▶ _EXERCISE DIRECTIONS_:
Could you report every line from the entries that includes the word "click"?

▶ _EXTRACTED ENTRIES_:

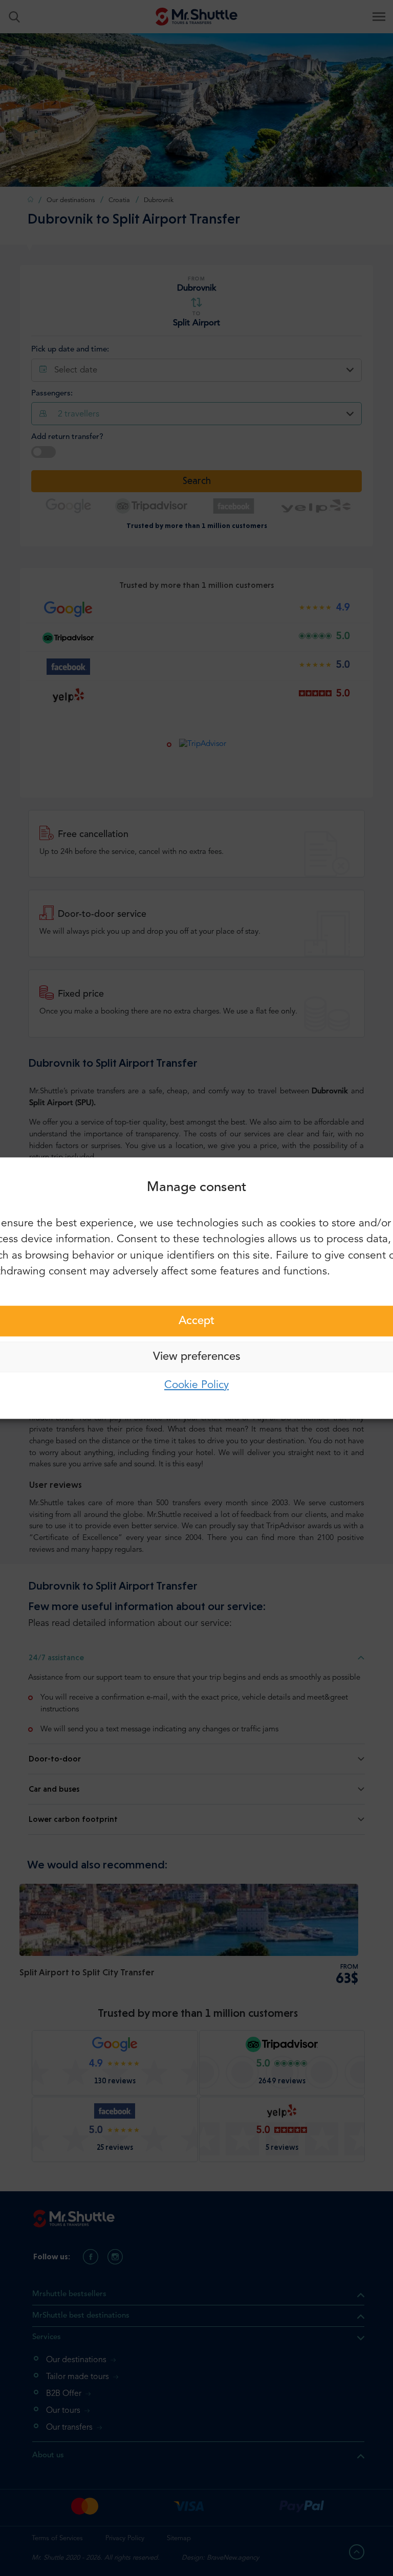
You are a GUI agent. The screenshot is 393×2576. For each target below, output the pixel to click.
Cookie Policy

==

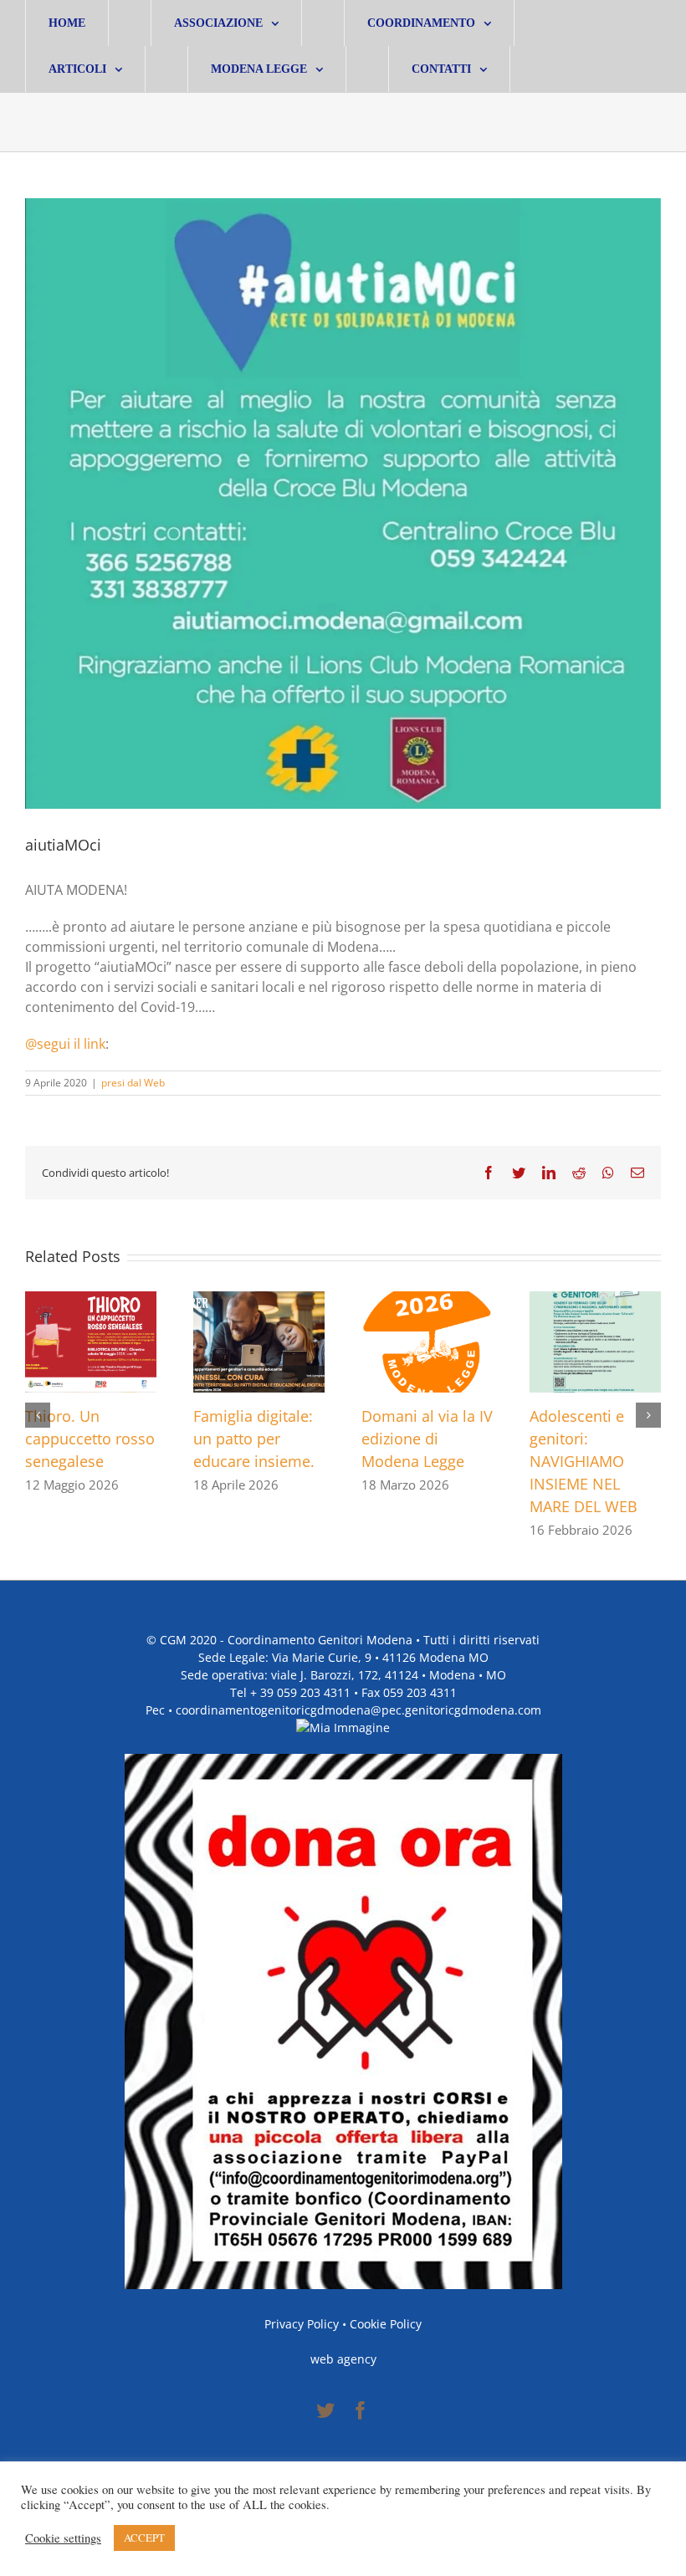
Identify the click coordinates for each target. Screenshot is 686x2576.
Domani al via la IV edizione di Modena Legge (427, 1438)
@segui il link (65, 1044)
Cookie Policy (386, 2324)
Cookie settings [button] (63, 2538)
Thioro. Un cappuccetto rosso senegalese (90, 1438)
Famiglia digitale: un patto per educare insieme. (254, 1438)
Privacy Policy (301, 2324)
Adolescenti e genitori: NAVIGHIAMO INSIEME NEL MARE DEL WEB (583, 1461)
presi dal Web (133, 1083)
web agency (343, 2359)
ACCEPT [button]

* * *

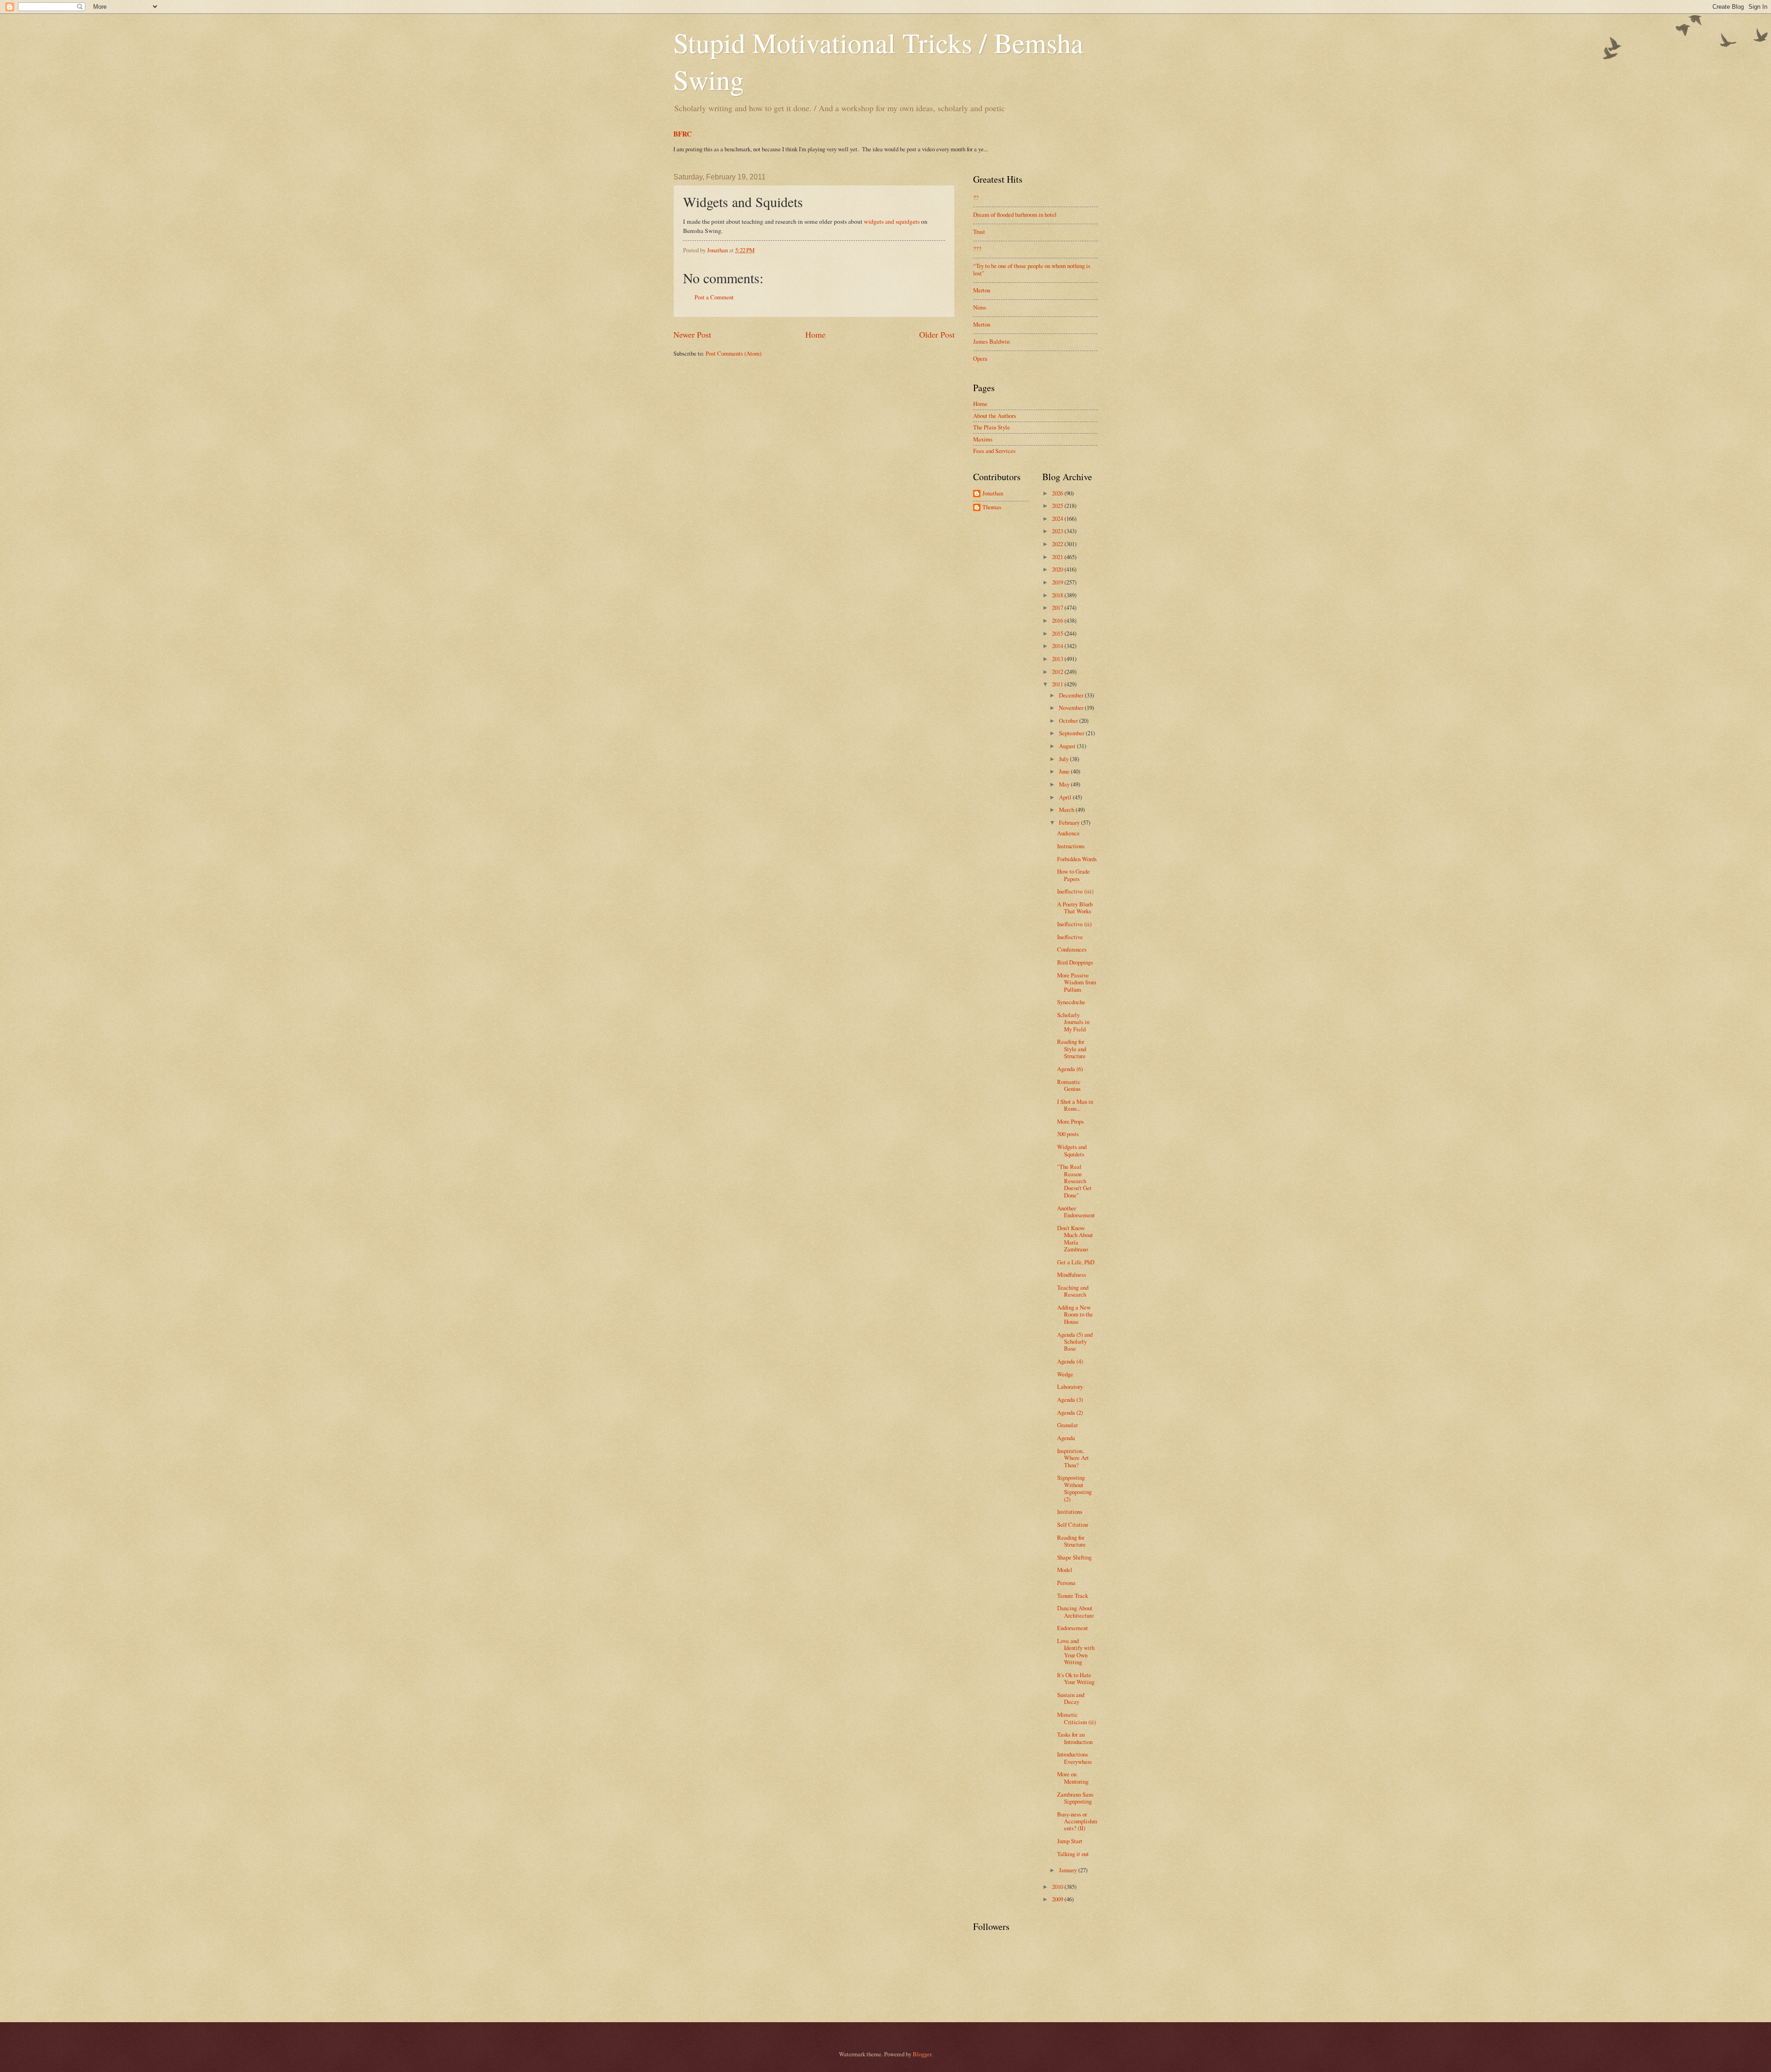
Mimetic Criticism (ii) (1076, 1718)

▶ _RESPONSE_:
You are a GUI agent. The screenshot is 393×2576. For each target below, output the pixel to click.
Identify the click coordinates for each target. Screenshot is 686x2576.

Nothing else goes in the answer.